#### [Work to be completed]
Retype every line from the one containing "The image size is (513, 408)." through the last line of the records below, both included; leave out the pictures.

───── The data ─────

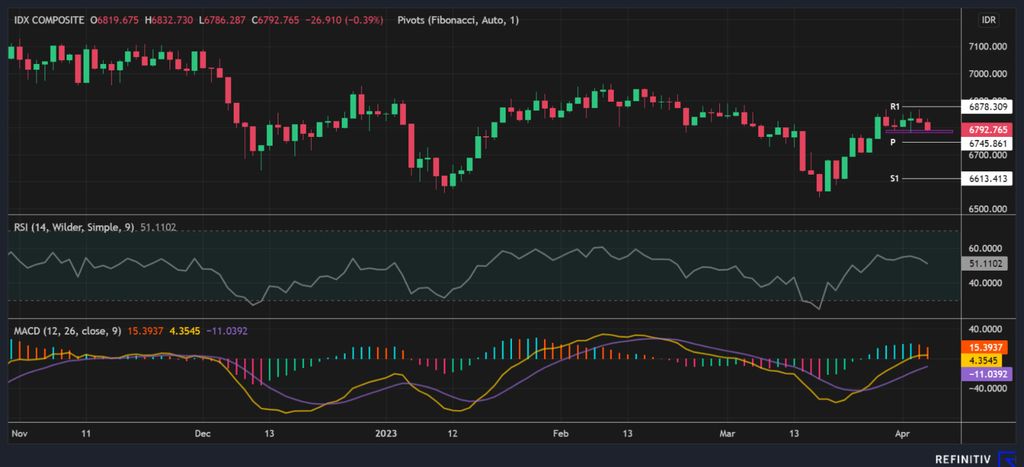Select the pivot P price label 6745.861
The image size is (1024, 467).
click(987, 144)
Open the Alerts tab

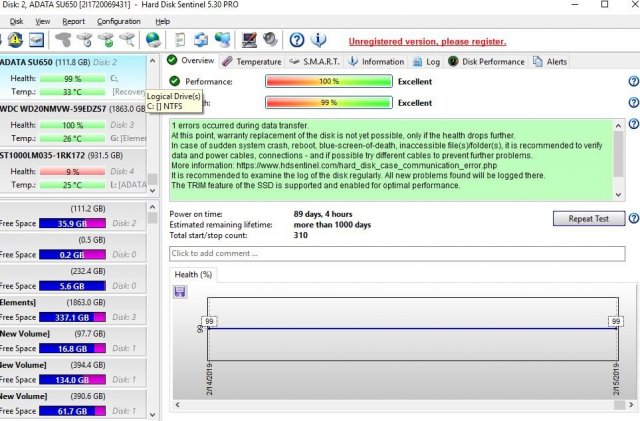tap(550, 62)
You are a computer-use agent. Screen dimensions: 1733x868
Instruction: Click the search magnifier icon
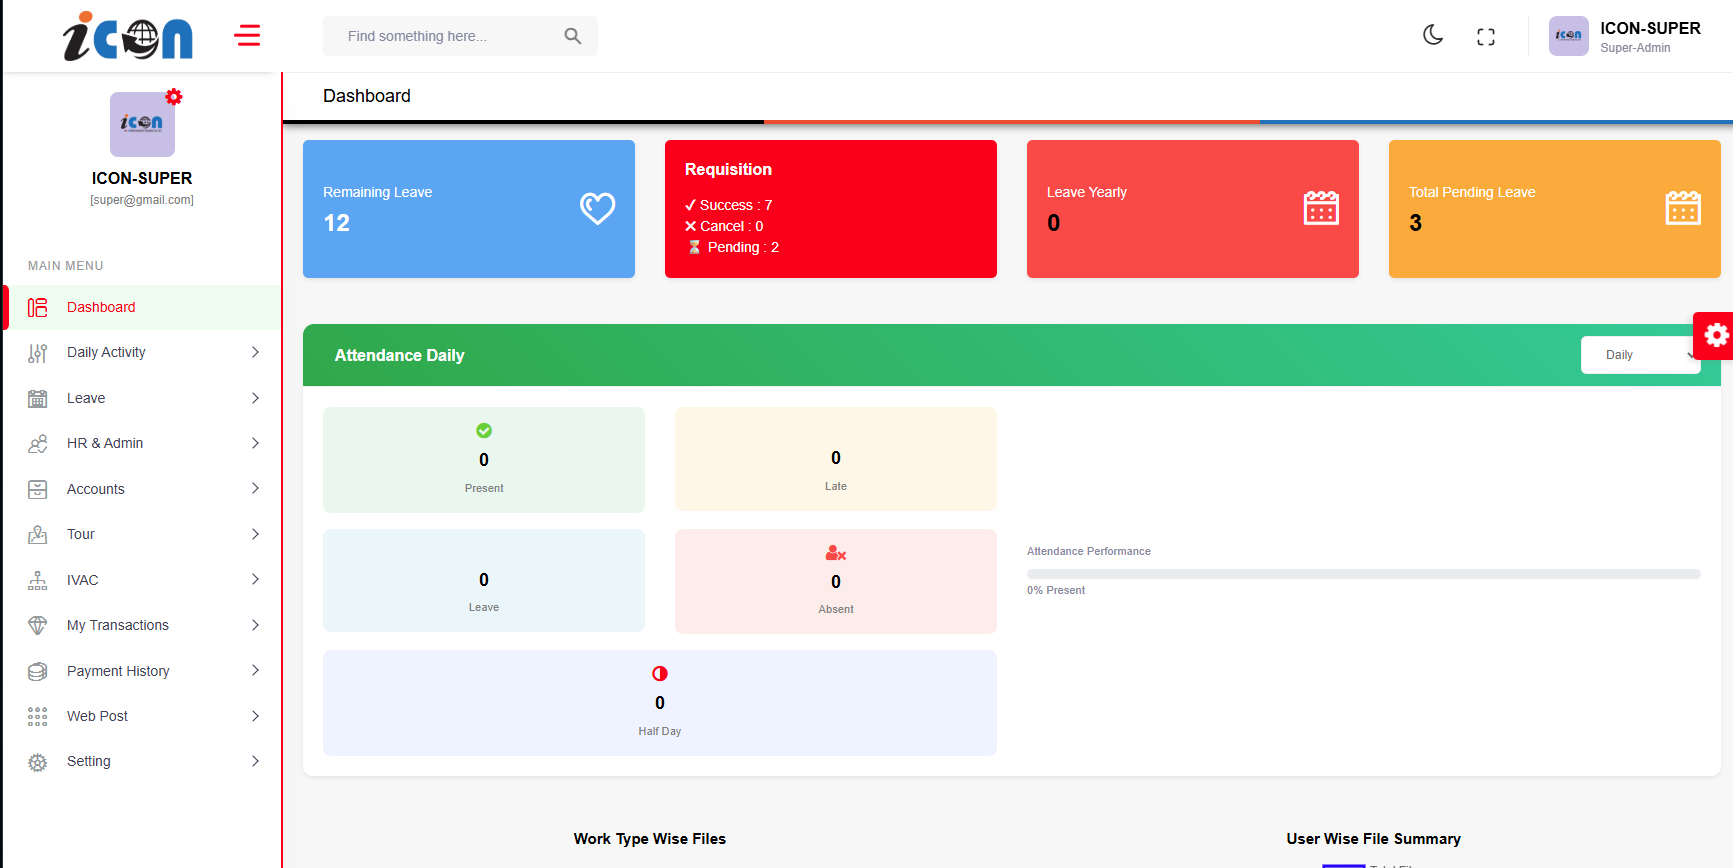572,36
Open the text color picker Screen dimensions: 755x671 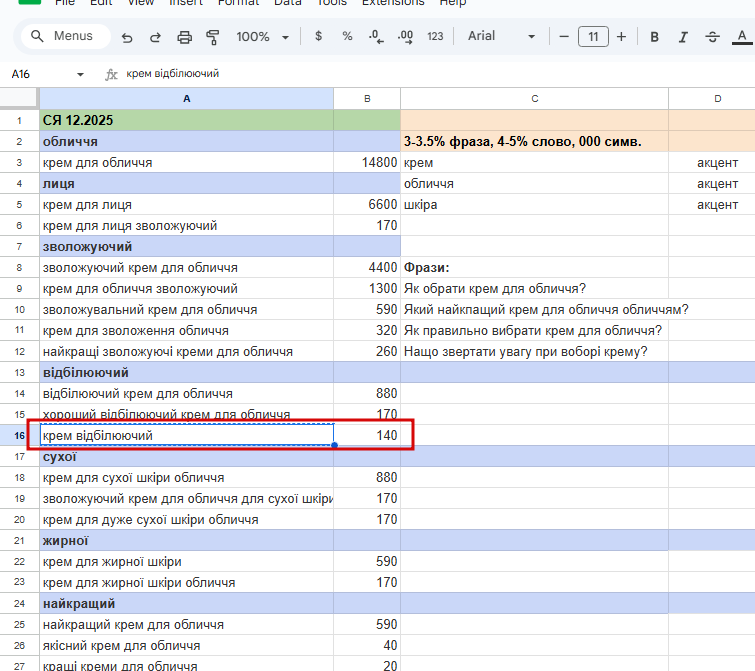(741, 37)
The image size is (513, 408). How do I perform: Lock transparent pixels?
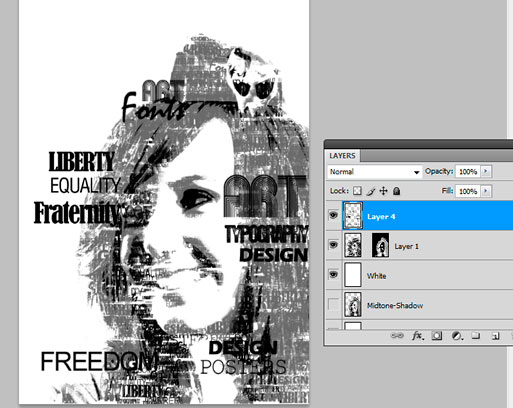coord(357,191)
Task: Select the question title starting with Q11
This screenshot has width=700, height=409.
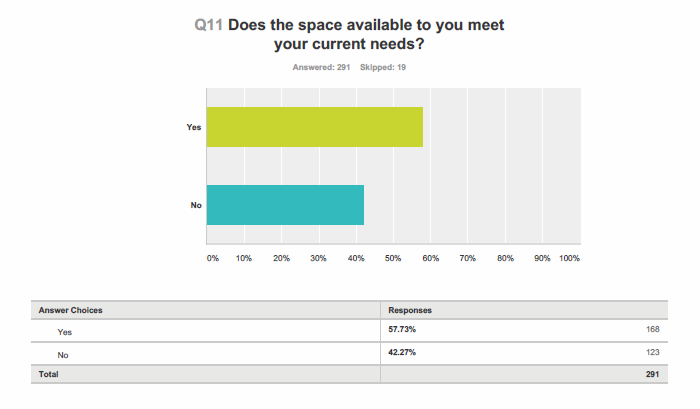Action: pos(349,34)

─────

#### [Solved problem]
The image size is (513, 408). How do I perform: Lock transparent pixels?
coord(357,191)
Task: Select the question title starting with Q11
This screenshot has width=700, height=409.
Action: pos(349,34)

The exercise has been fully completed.